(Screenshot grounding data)
*** Block opens ***

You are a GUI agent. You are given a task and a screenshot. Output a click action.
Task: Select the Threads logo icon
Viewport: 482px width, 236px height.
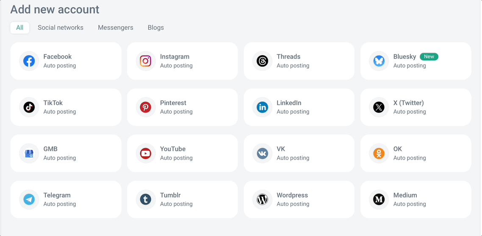(262, 61)
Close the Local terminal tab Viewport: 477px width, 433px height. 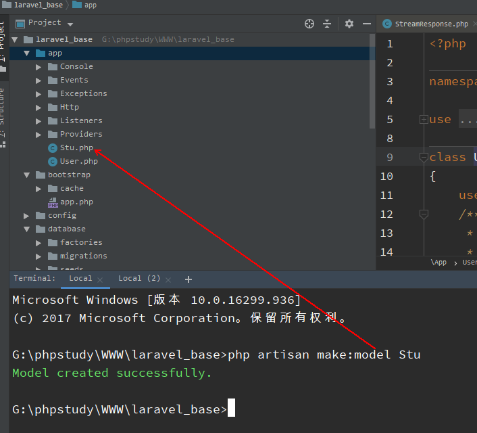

*** Block closes ***

Leaving aside the images, write out every entry above exactly.

You are a GUI agent. You are given a task and a screenshot. Output a click action.
Task: Select the Threads logo icon
Viewport: 482px width, 236px height.
(262, 61)
Close the Local terminal tab Viewport: 477px width, 433px height. 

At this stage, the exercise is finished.